[Dataset items]
------------------------------------------------

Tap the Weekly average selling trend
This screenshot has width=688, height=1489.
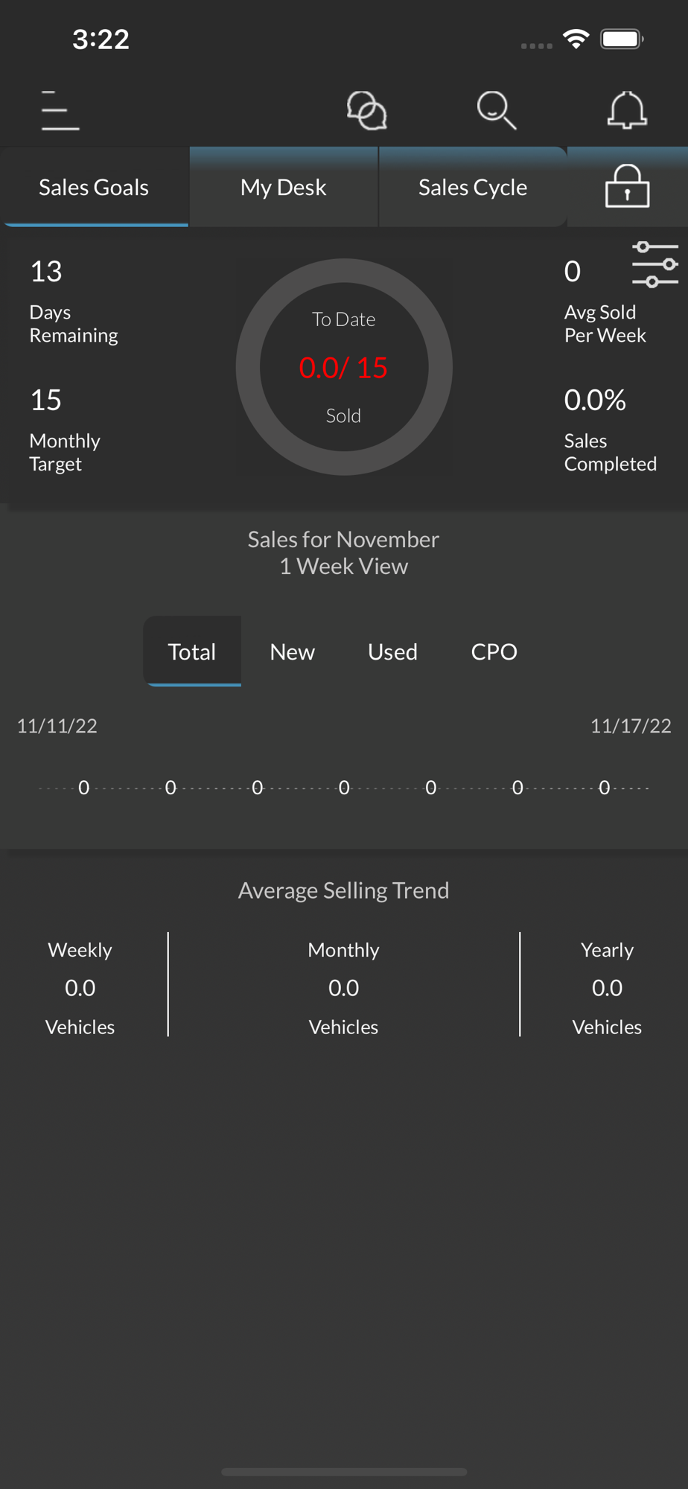tap(80, 987)
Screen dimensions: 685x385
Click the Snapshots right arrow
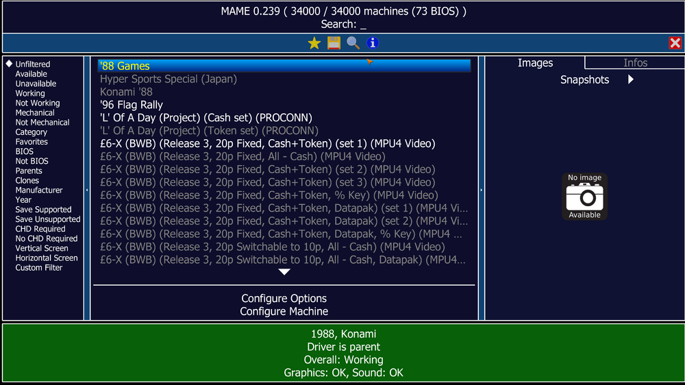click(x=630, y=79)
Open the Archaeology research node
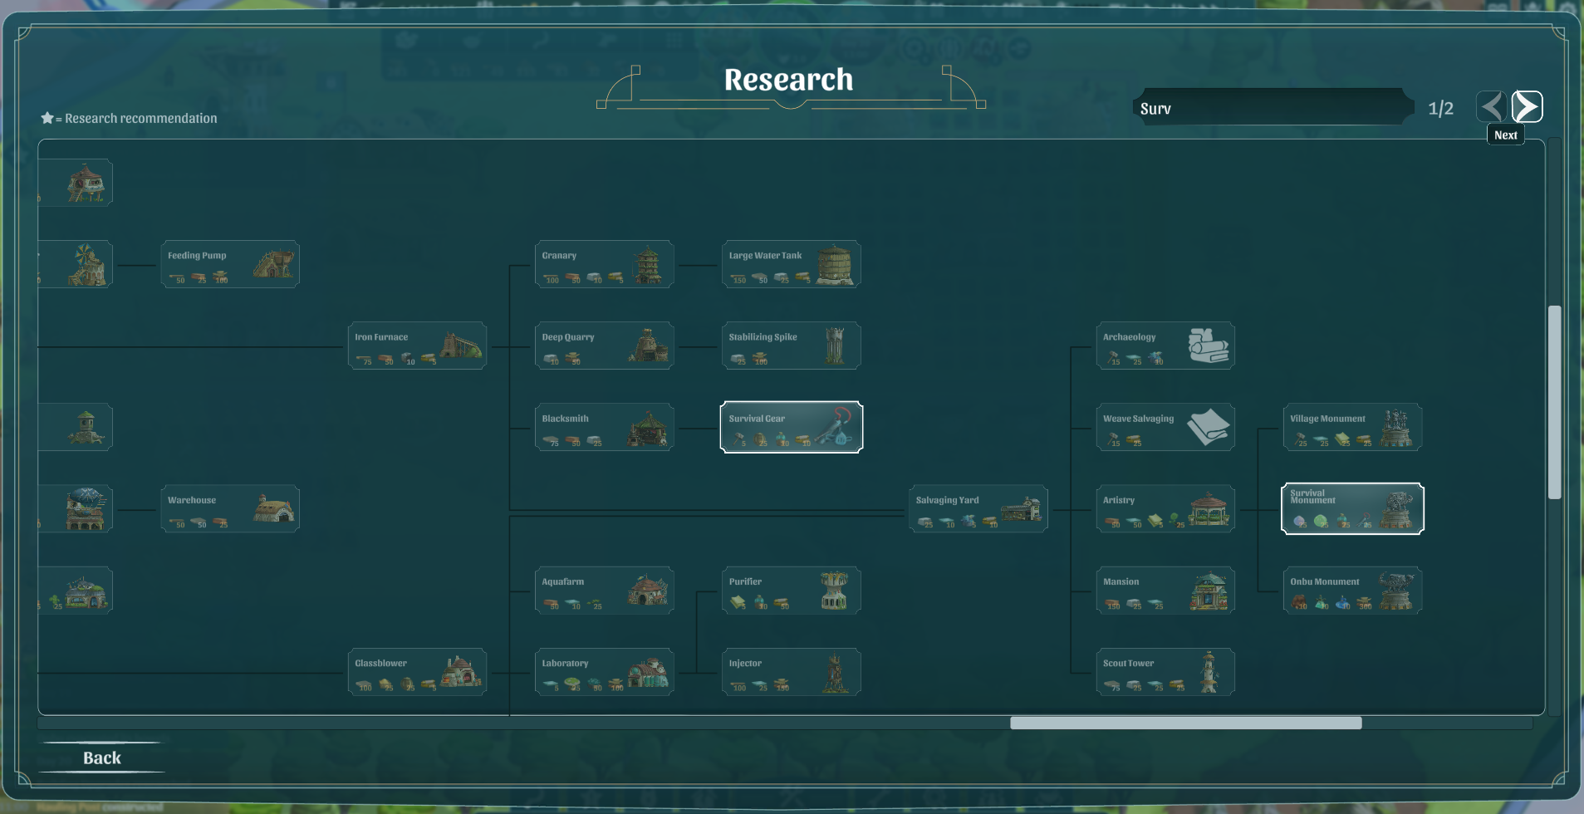This screenshot has width=1584, height=814. (x=1165, y=346)
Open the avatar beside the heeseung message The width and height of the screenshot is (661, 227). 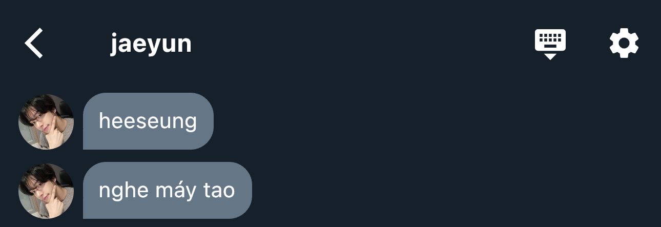click(x=46, y=121)
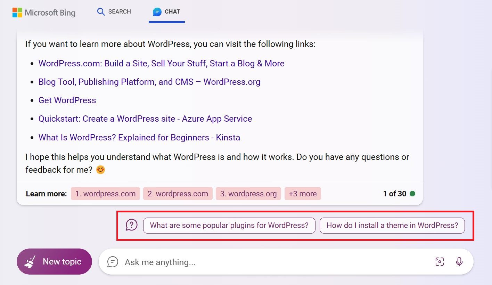
Task: Click the green status dot next to 1 of 30
Action: tap(413, 194)
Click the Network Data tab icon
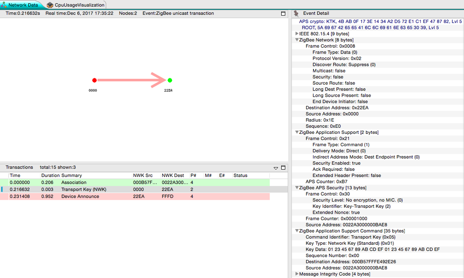The width and height of the screenshot is (464, 278). tap(4, 5)
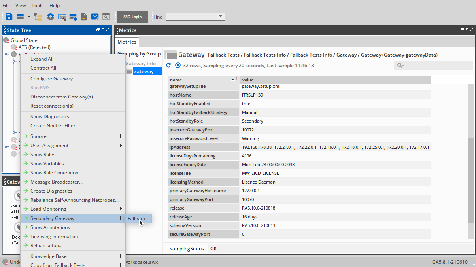Click the magnifier search window toolbar icon
476x267 pixels.
click(x=106, y=17)
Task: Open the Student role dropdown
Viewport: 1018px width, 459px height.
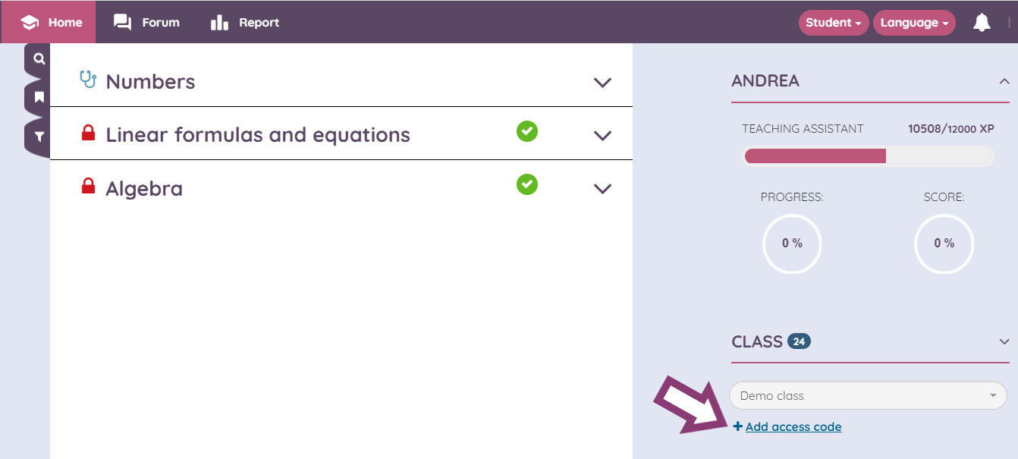Action: (x=833, y=23)
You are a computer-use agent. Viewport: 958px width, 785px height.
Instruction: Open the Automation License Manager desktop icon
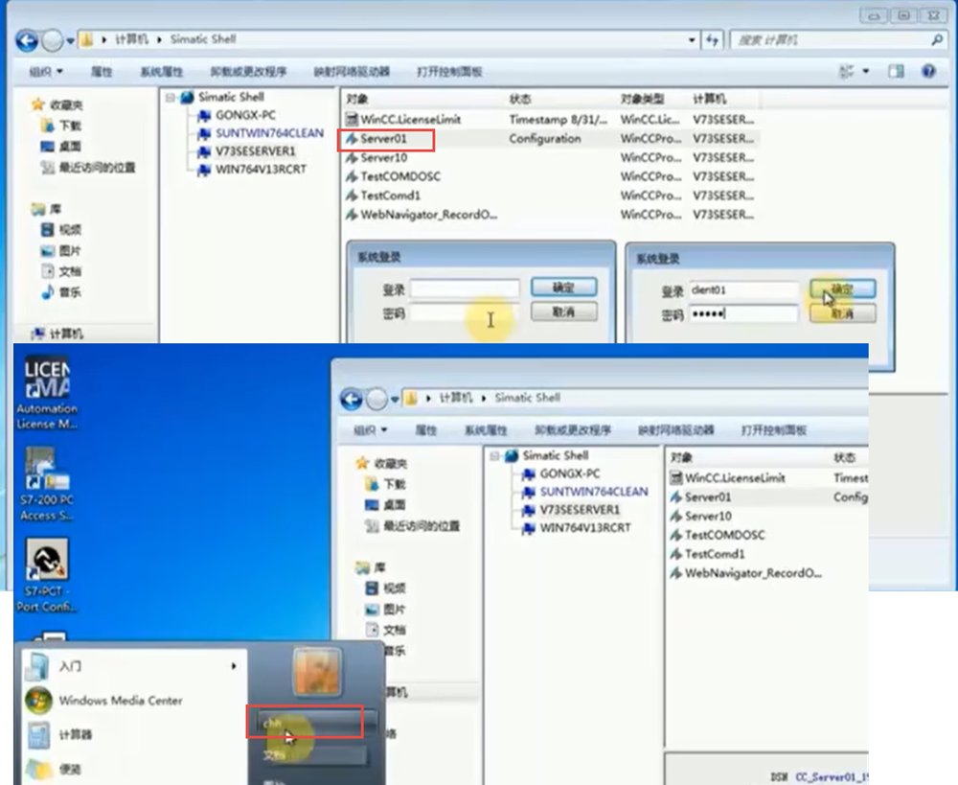point(46,388)
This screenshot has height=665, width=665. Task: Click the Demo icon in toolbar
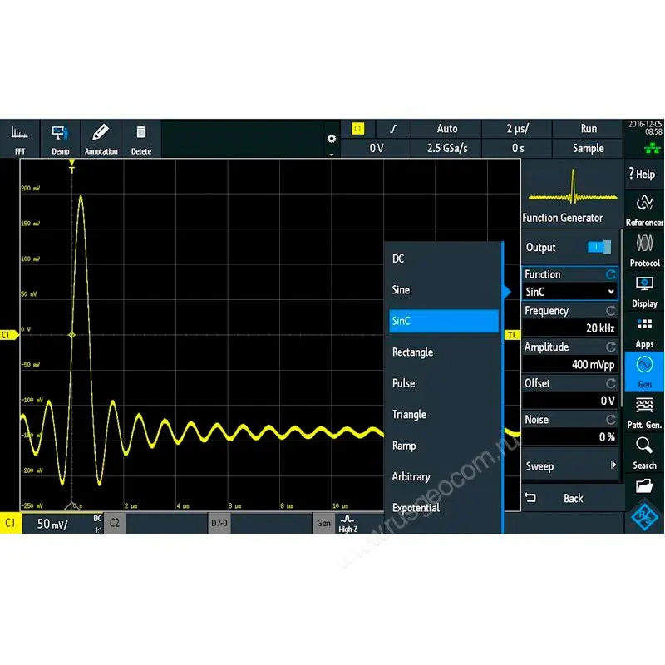point(60,139)
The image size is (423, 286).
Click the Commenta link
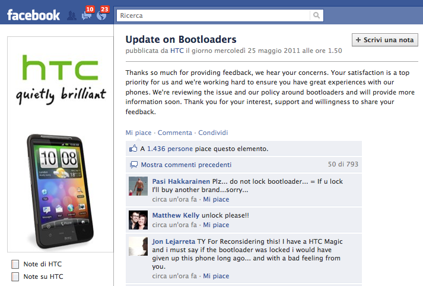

------------------------------------------------

» **INSTRUCTIONS FOR THE TASK**: The expected output is the exact run of lines from the one containing "This screenshot has height=665, width=665." through the final line of the data above, both ends included, with no pictures.

» **RESULT**:
This screenshot has height=665, width=665. Task: Click the Demo icon in toolbar
point(60,139)
The image size is (423, 286).
Click the Commenta link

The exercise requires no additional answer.